▶ Work to be completed
Beginning with the first line of the data below, reproduce every line unchanged, ending with the line that holds "Given: Expand the ESET Service (2) group".

▶ Records provided
+++

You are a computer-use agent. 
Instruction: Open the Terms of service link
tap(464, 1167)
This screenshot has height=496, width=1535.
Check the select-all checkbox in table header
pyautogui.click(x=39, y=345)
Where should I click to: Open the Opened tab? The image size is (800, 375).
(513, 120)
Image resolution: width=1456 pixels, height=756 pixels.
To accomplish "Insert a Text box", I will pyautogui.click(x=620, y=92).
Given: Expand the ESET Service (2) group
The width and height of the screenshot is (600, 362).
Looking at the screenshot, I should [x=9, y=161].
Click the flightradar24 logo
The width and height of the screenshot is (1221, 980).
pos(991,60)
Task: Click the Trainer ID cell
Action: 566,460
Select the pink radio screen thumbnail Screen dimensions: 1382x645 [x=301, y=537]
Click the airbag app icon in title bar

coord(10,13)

+++

▶ Response
You are a computer-use agent. 
Instruction: Open the Terms of service link
tap(464, 1167)
This screenshot has height=496, width=1535.
Check the select-all checkbox in table header
pyautogui.click(x=39, y=345)
Where should I click to: Open the Opened tab? The image size is (800, 375).
(513, 120)
Image resolution: width=1456 pixels, height=756 pixels.
To accomplish "Insert a Text box", I will pyautogui.click(x=620, y=92).
Given: Expand the ESET Service (2) group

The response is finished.